-------- The input --------
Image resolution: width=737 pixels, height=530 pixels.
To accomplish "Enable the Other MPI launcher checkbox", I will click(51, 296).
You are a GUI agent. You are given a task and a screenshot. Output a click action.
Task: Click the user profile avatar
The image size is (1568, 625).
--------
→ Task prompt: All of the records above need to be copied exactly.

→ Task result:
Image resolution: width=737 pixels, height=530 pixels.
To accomplish "Enable the Other MPI launcher checkbox", I will click(51, 296).
You are a GUI agent. You are given a task and a screenshot. Output a click action.
Task: Click the user profile avatar
The image size is (1568, 625).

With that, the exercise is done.